BEGIN DATA SECTION

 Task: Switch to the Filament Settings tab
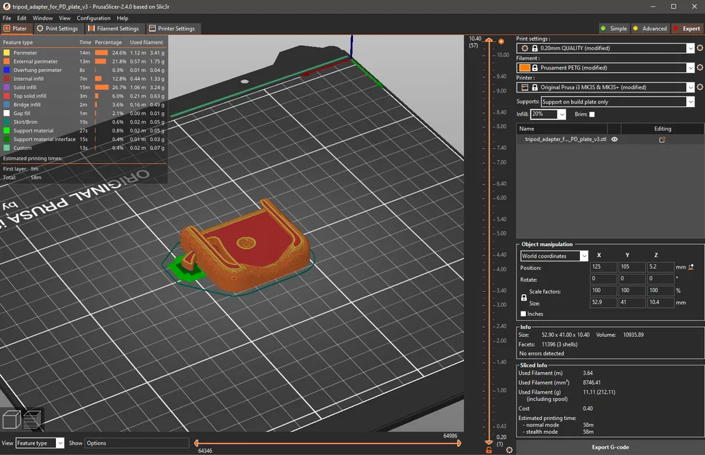tap(113, 28)
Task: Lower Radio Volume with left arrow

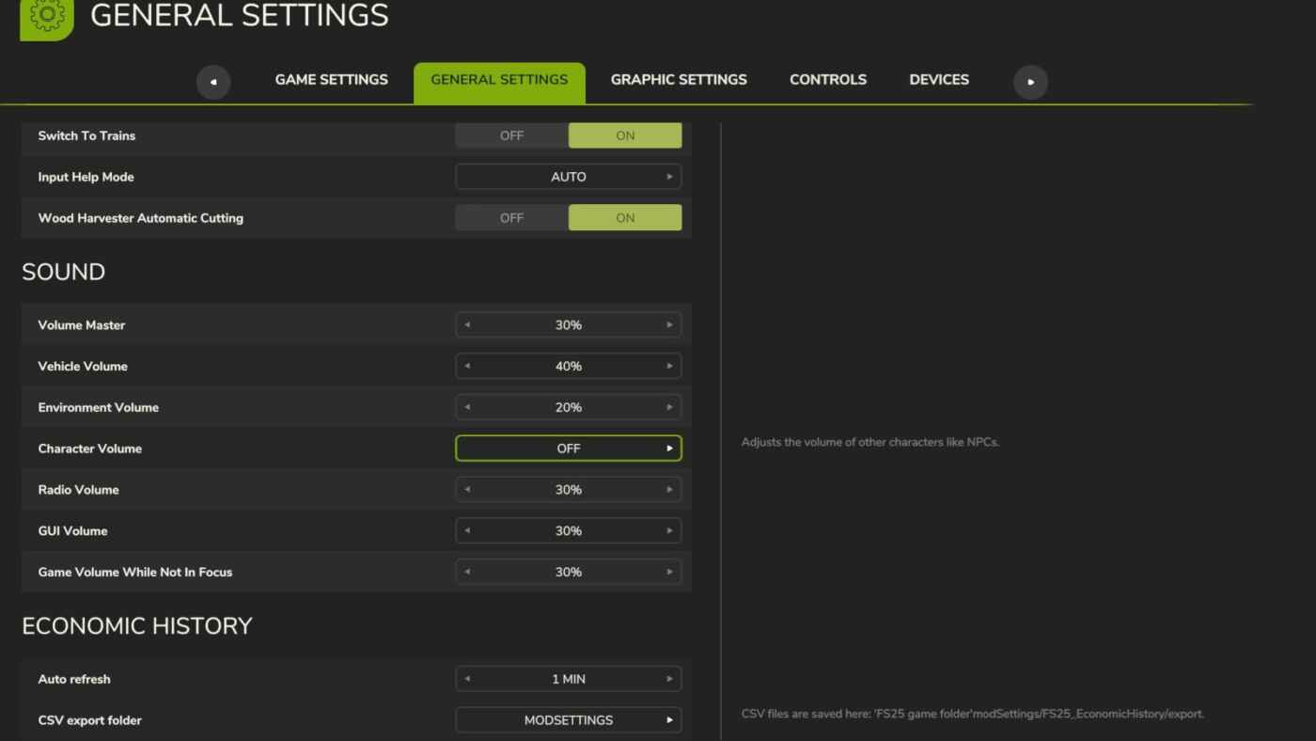Action: coord(467,490)
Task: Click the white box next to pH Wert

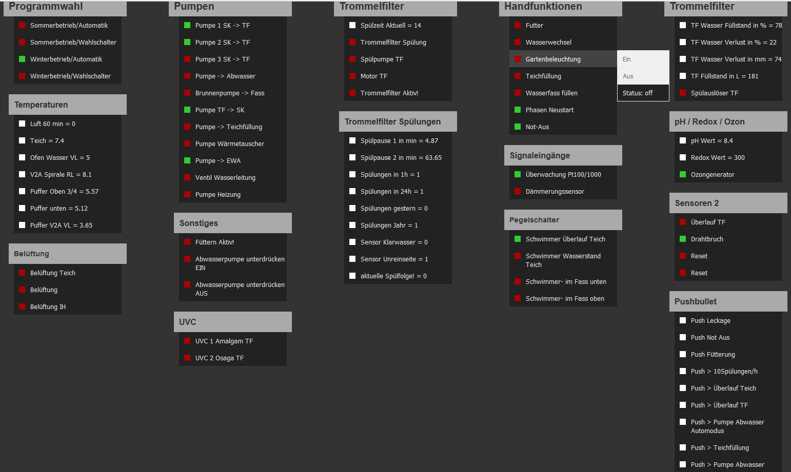Action: click(x=683, y=141)
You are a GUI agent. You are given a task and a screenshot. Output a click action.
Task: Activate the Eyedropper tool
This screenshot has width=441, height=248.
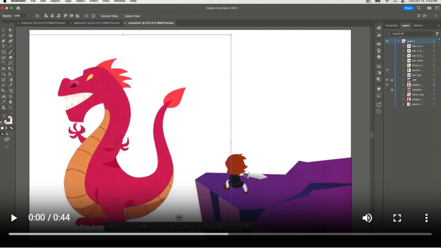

END DATA SECTION

- [AIM OF THE TASK] A faithful, word-for-word version of the records above is needed, with no images in it.

- [EXERCISE OUTPUT]
 Task: Switch to the Filament Settings tab
tap(113, 28)
Task: Lower Radio Volume with left arrow

Action: coord(467,490)
Task: Click the white box next to pH Wert

Action: click(x=683, y=141)
You are a GUI agent. You are given a task and a screenshot. Output a click action.
Task: Activate the Eyedropper tool
This screenshot has width=441, height=248.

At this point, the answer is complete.